It is the primary extra cost. As for me claiming it could prevent any liability, nope, didn't happen.
Right, so someone else posted this.
Ed Ames said:
...the primary cost of implementing a system which will prevent *you* from ... being liable for their actions, is a rubber stamp.
Second, you didn't say the "primary extra cost", whatever that means. You said it was the "primary cost", which it is not. Your system (which you now apparently agree won't prevent liability) requires the hiring of a bartender (which will cost more than a rubber hand stamp) and a rubber stamp. Therefore the primary cost is the bartender, not the cost of the rubber stamp.
Who said otherwise? You are setting up a straw man, and arguing against imagined positions as though they are mine.
You said otherwise and your quote is above to refresh your memory.

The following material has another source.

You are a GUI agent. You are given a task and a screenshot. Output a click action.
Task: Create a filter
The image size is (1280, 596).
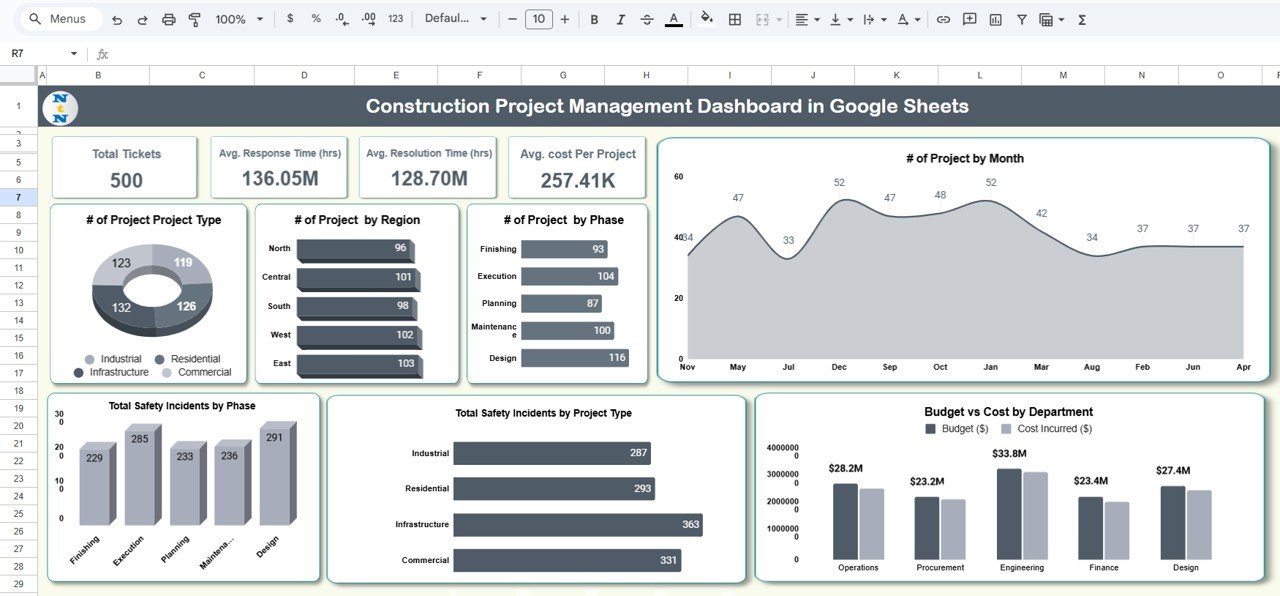[1021, 18]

1. If you are using standard words (like 'primary') with non-standard definitions then you might want to define them to avoid confusion.

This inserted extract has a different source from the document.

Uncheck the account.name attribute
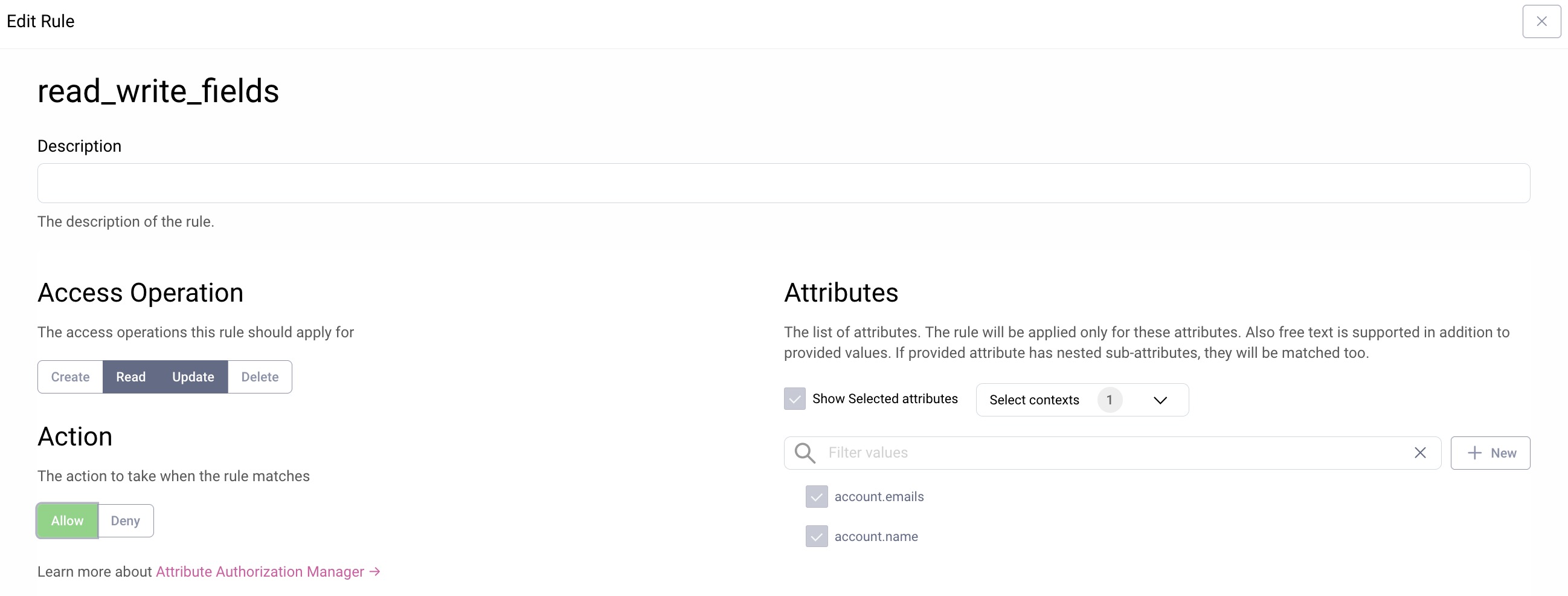Screen dimensions: 1568x596 [x=816, y=536]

2. If you can't remember what you posted and/or won't stand behind it once the errors are pointed out, I submit that you are wasting everyone's time including yours.
I will say that the exceptions aren't meaningful.

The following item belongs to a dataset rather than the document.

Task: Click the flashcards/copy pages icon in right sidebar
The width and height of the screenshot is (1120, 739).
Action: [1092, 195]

What else would anyone reading this thread expect you to say? It's amusing that you spent so much time on the topic given the completely bankrupt nature of your original claim. The idea that the only, or even the main, or primary, or by far the most common, reason for hiring a bartender is to limit liability is a fiction you invented and haven't even attempted to support with anything approaching logic or facts.
Here's the problem: We aren't making "claims" here.
Well, that is a real problem because the statement reveals that you don't know what a claim is. You've made a number of claims, including some that you're trying to backtrack on at this point.
But I do agree with you on one point. You have been stating opinions, not facts. The problem is that you are only now admitting that they are only opinions. By the way it's not quite "according to Hoyle" to dodge out of a losing position when asked to support it with logic and facts by saying that none of your statements were actually claims, they were only statements of opinion. It's very frustrating to those who took your claims seriously, not particularly satisfying for you unless you're an unusual sort, and not particularly good for your own reputation.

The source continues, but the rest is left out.